Charleston also eventually dropped ShotSpotter. The police department did not make anyone available for an interview.
For Sam Klepper, senior vice president of Marketing and Product Strategy at ShotSpotter, problems like those encountered in North Charleston more than a decade ago are confined to what he called “ShotSpotter 1.0,” which required a large, upfront purchase by any law enforcement agency interested in using it.
In addition, it was up to each agency to determine if a sound picked up by sensors was actually gunfire — a job they’re not trained to do, Klepper said.
Over the past eight years, the system has evolved into what Klepper calls “ShotSpotter 2.0,” which leverages advances in technology to offer a web-based service with lower initial costs and a monthly service fee, he said. The company also has created an “incident review center” with staff trained on distinguishing gunfire from noises such as a car backfiring or fireworks.
“We have had a complete remodel of the system from the ground up,” Klepper said. “We completely redid the infrastructure.”
ShotSpotter also has increased sensor density by more than 25 percent per square mile, he said. In the past, the average density was 15-20 sensors per square mile, but newer installations typically feature 20-25 per square mile.
The more sensors, the more accurate the system will be, reducing the instances of missed gunshots or false positives, Klepper said.
Eric Piza, associate professor at the John Jay College of Criminal Justice in New York City, has conducted research on crime control technology, among other subjects.
Law enforcement agencies are faced with two major challenges when it comes to utilizing tools like ShotSpotter, Piza said.
First, departments often have tight budgets, particularly after the Great Recession, during which many city budgets shrunk, he said. Second, police too often have a poor understanding of how technology will help with fighting crime.

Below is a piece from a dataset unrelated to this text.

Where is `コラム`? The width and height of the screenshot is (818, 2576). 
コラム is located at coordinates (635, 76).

Too often, technology is deployed in a reactive way, but the most impactful policing is proactive and focused specifically on the changeable parts of a problem, Piza said.
“In my general research on policing technology, the one theme is that (agencies) make mistake of looking at all technology like it’s a refrigerator,” he said. “Gunshot detection systems, body cameras, they’re all much more complex than that. Making sure the technology works is only step one.”

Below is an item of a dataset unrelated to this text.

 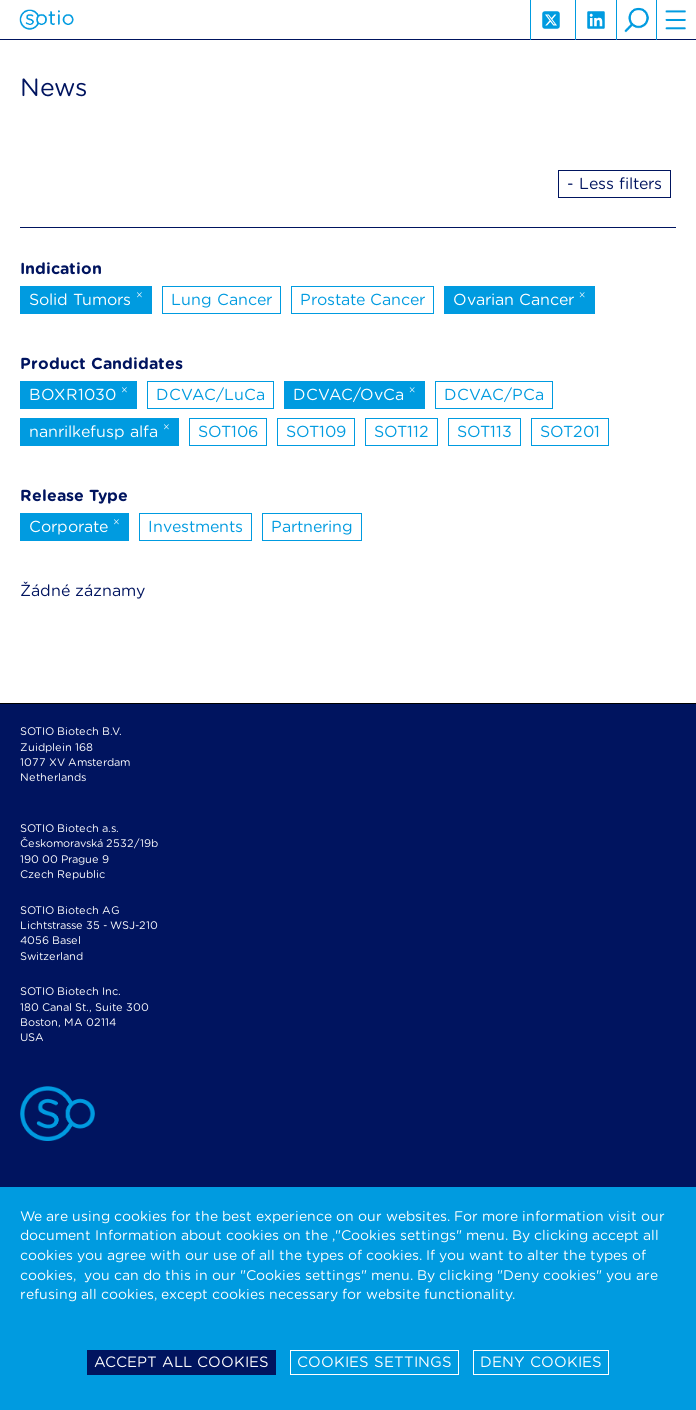 What do you see at coordinates (74, 525) in the screenshot?
I see `Corporate` at bounding box center [74, 525].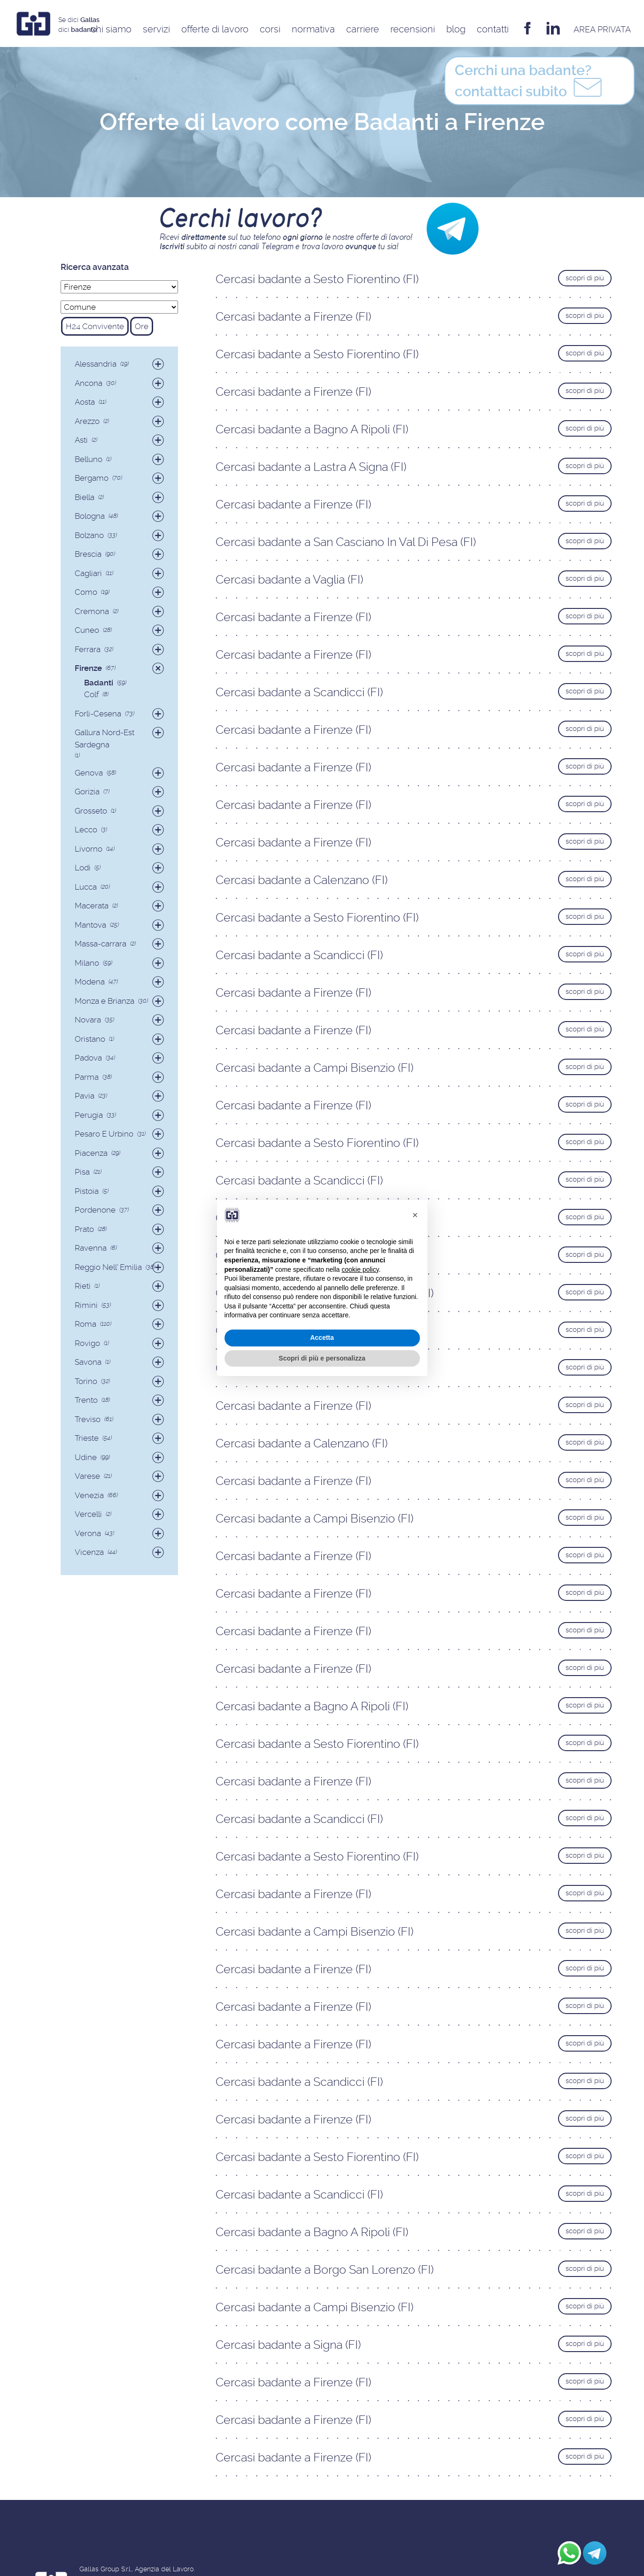  Describe the element at coordinates (362, 29) in the screenshot. I see `Carriere` at that location.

Law enforcement agencies must learn how to integrate new technologies in a way that helps solve underlying issues related to crime, Piza said. If there is an issue such as under-reporting of gunshots by the public, then a system like ShotSpotter could help.
“If a gunshot is not being reported, then it means it’s impossible for evidence to be collected,” he said. “It’s impossible for citizens to see officers out there.”
Columbia Police Department ShotSpotter News Conference https://t.co/Yluas1eLtD
— Columbia Police Dept (@ColumbiaPDSC) May 10, 2019
Despite ShotSpotter being around for more than 20 years, there is little independent research on the technology and how best to utilize it, Piza said. After searching, he was only able to find nine or 10 evaluations of the system.
In comparison, there are about 70 studies on body cameras, he said. This lack of research can make it difficult for law enforcement agencies to make informed decisions on whether a certain technology is worth the money.
Holbrook said he was able to consult with other police agencies that currently use ShotSpotter before the city adopted it.
“We did our due diligence,” he said. “Everything that I learned from my peers in other cities were success stories.”